Jan 16, 2009

Entertainment - Kutcher and Digg plan Sundance Internet reality show

Glenn Chapman

SAN FRANCISCO (AFP) – Actor Ashton Kutcher and Digg website founder Kevin Rose plan to use the prestigious Sundance Film festival as a stage for an online game show pitting "social media mavens" against each other in zany challenges.

"24 Hours @ Sundance" will stream live online, with four popular bloggers vying in feats such as making the longest call to Austria using a mobile phone borrowed from an unsuspecting stranger.

A tougher task will be for each blogger to get a Sundance attendee to say that Kutcher should have received an Oscar for his film "Dude, Where's My Car?" and mean it.

David Mackenzie's new film "Spread" starring Kutcher also premieres at Sundance.

"It really is the birth of a new kind of reality television," Kutcher said Wednesday.

"A game-reality-news show. The contestants will have to engage their online communities to help them navigate the roads of Kevin's and Ashton's crazy challenges."

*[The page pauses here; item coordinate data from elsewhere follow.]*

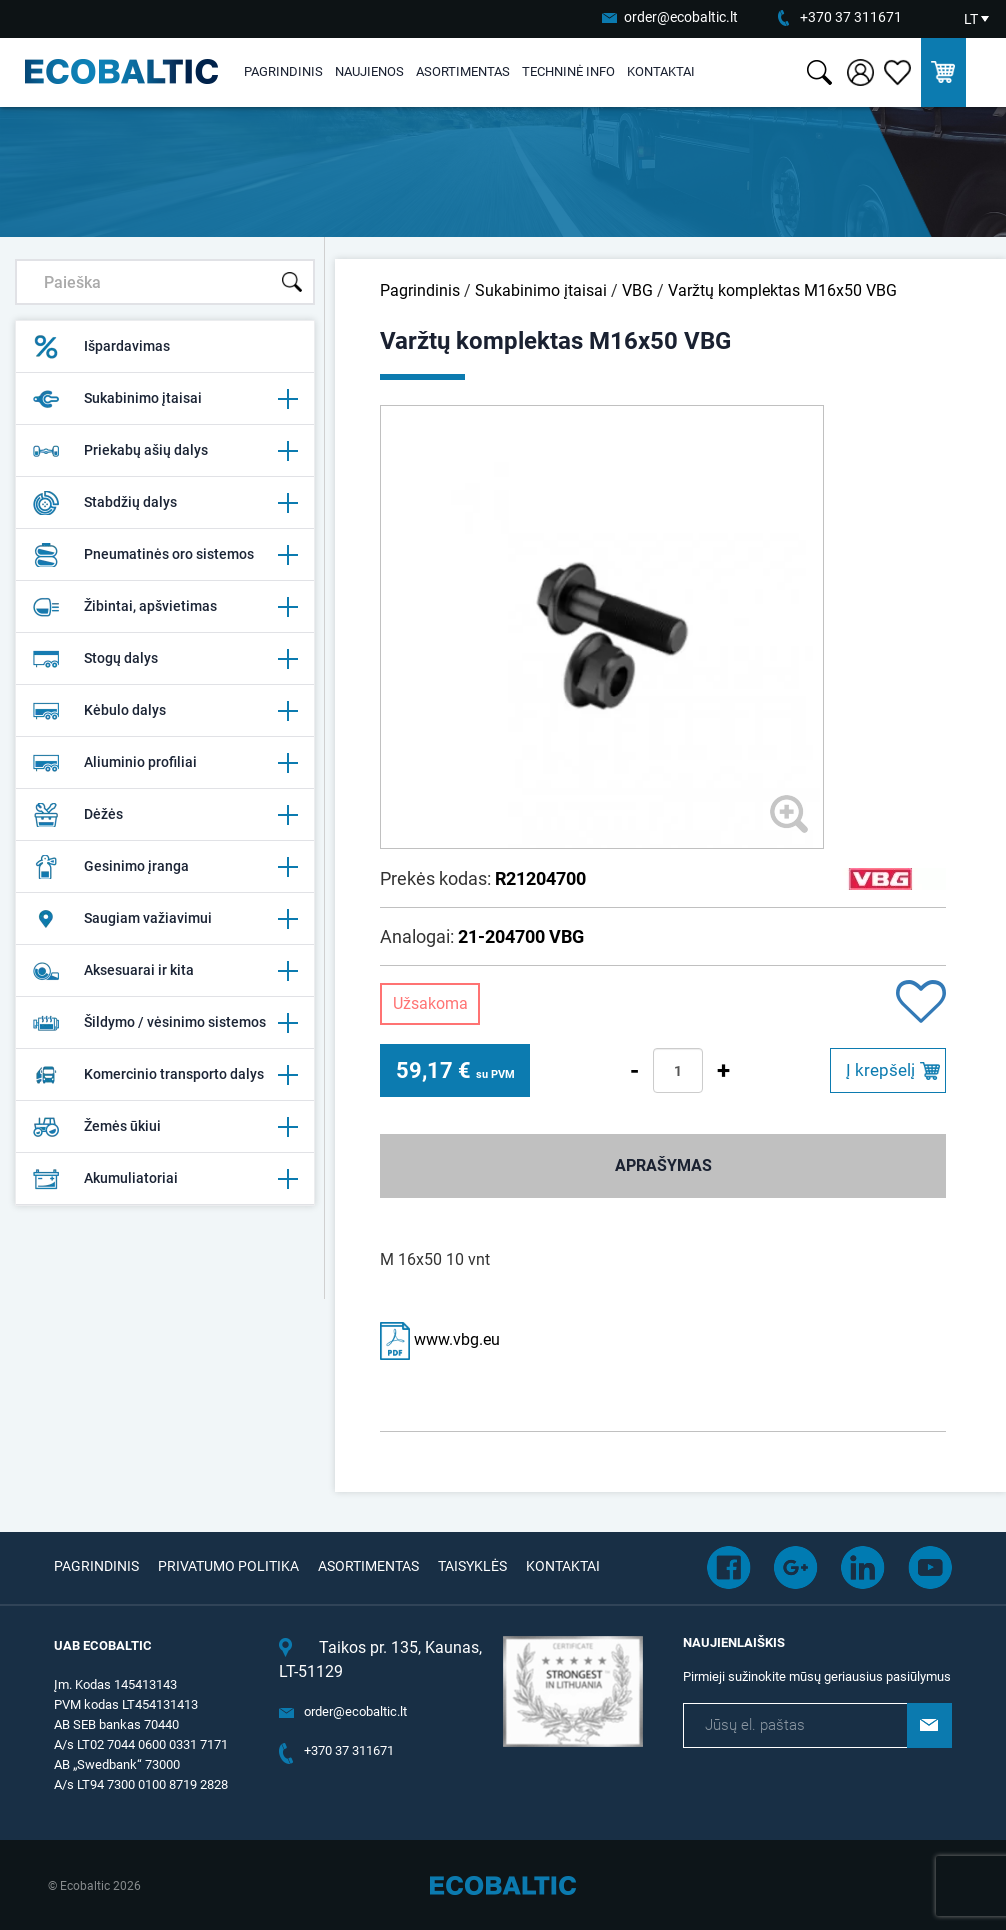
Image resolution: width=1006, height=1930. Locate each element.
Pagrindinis (283, 71)
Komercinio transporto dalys (165, 1075)
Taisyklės (472, 1566)
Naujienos (369, 71)
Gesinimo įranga (165, 867)
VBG (637, 290)
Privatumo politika (228, 1566)
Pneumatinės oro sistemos (165, 555)
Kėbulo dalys (165, 711)
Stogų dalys (165, 659)
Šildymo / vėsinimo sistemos (165, 1023)
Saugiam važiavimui (165, 919)
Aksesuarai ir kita (165, 971)
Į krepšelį (880, 1070)
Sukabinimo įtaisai (165, 399)
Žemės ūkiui (165, 1127)
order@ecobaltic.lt (681, 17)
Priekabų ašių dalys (165, 451)
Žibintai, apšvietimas (165, 607)
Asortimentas (463, 71)
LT (971, 19)
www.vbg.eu (440, 1339)
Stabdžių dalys (165, 503)
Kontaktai (661, 71)
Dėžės (165, 815)
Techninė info (568, 71)
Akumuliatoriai (165, 1179)
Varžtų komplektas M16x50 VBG (782, 290)
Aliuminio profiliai (165, 763)
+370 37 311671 (851, 17)
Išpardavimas (101, 347)
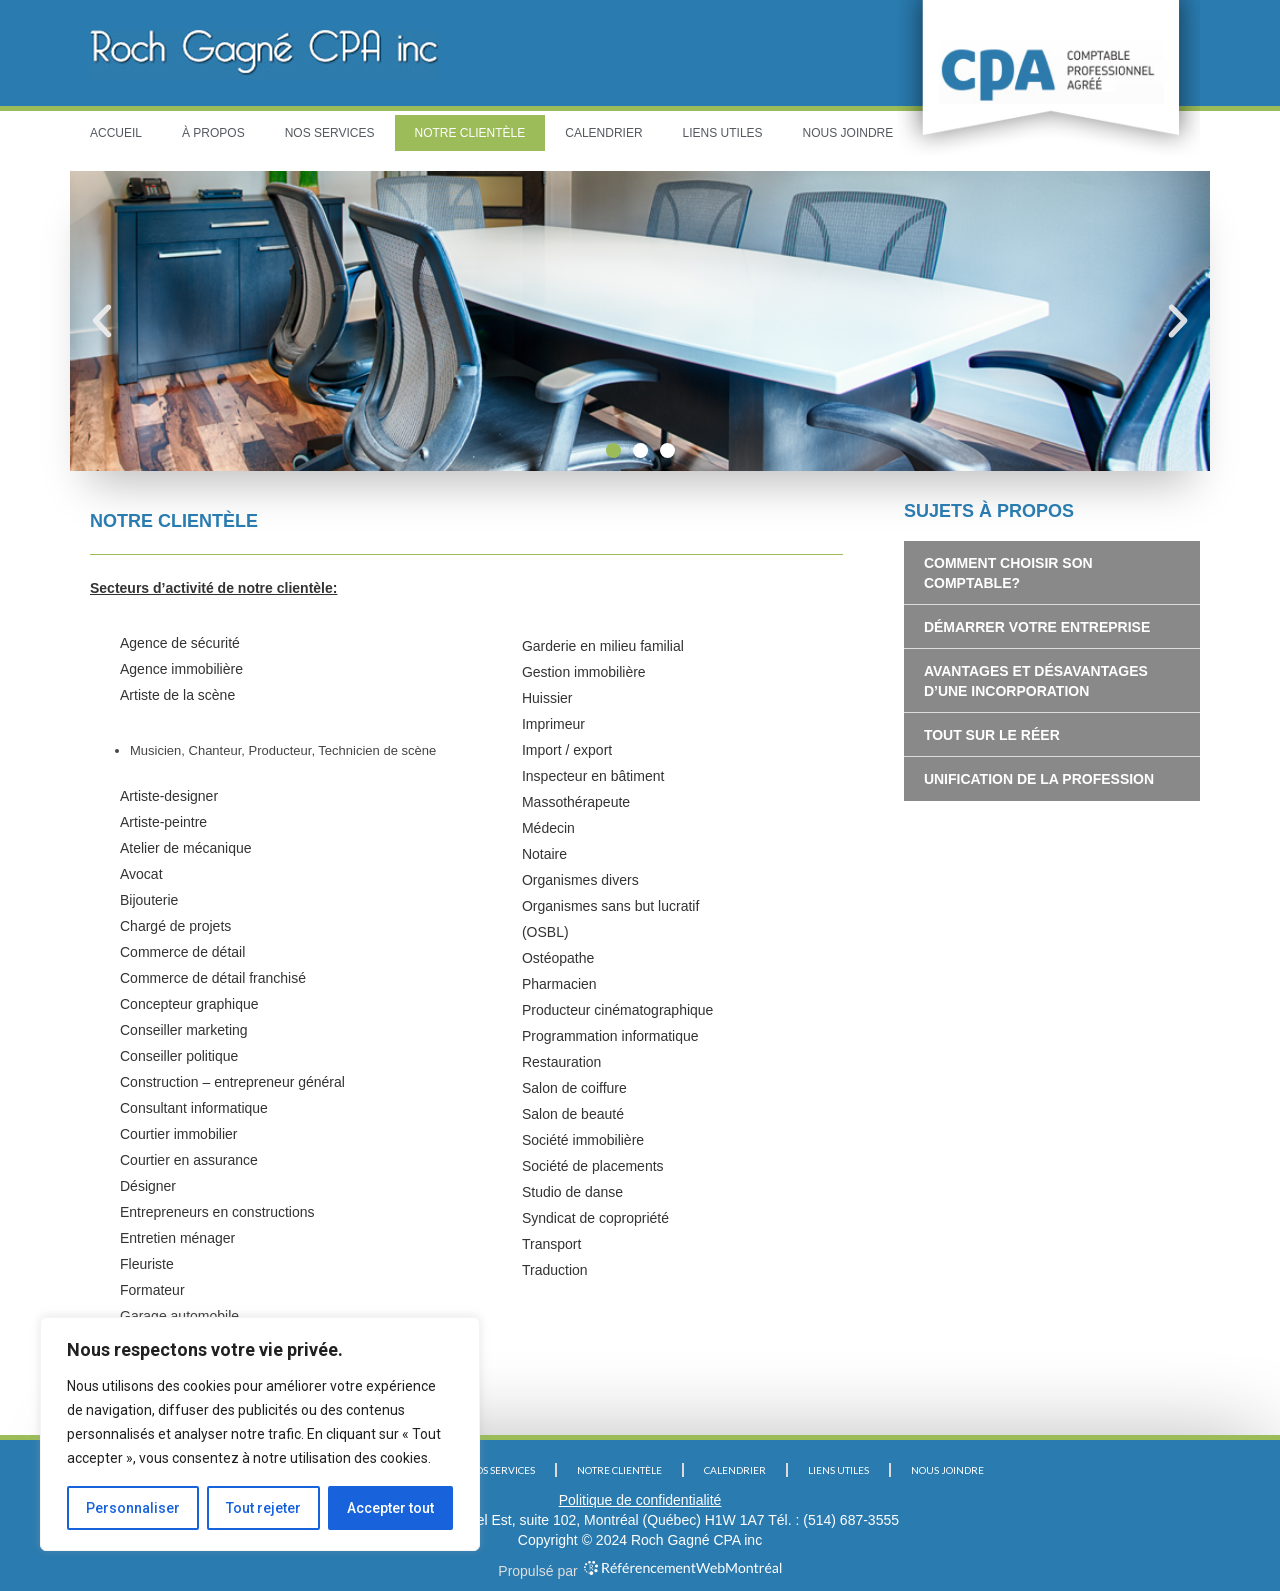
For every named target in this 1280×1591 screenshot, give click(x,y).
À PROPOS (213, 133)
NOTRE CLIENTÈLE (470, 133)
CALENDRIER (603, 133)
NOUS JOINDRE (848, 133)
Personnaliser (133, 1508)
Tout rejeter (263, 1508)
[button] (613, 450)
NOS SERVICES (330, 133)
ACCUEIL (116, 133)
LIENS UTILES (723, 133)
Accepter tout (390, 1508)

The contest starts January 17 in Park City, Utah, two days into the prestigious Sundance Film Festival taking place there.

Every three hours until the next morning, bloggers Meghan Asha, Matt Marshall, C.J. Peters and Irina Slutsky will be given five new tasks to complete as quickly as possible.

The contestants will chronicle their adventures with video cameras in Nokia mobile telephones and the action will be streamed live to 24hoursatsundance.com on the Internet using Qik software platform.

"If we screw up and it goes on live, there is no taking it back," Rose said.

"All their audiences will be following along on the Web and have a forum to give instant feedback. If the mavens don't have an answer they can ask their audience, have them do the research and get back pretty much in real time."

Qik lets people with mobile telephone video cameras share what they see and hear with folks elsewhere and swap instant messages simultaneously using the Internet.

Kutcher and his Katalyst Media partner Jason Goldberg became Qik fans after seeing the technology demonstrated by the startup at a TechCrunch 50 gathering in San Francisco last year.

Kutcher and Rose will co-host the game show and decide the winner. Qik and Katalyst have arranged with YouTube to archive show video for viewing on demand online at www.youtube.com/24hoursatsundance.

Kutcher expects Sundance to be a launch pad for an Internet Age iteration of reality television and envisions "24hours @" shows from other big events such as Grand Prix auto racing and the Super Bowl US football championship.

"The trend in TV in general is everything moving closer to live," Kutcher said. "As we move programming to the Web we have the ability to be live in real time with our audience involved. I think that is what people want."

The blogger that is supreme at Sundance wins "bragging rights" and each contender gets to take part in "the birth of a new form of entertainment" as well as attract new readers to their websites, Kutcher said.

Kutcher promised he would not be playing tricks on celebrities, a role he made famous in his television show "Punk'd."

"But, there may be a little manipulation," Kutcher said slyly.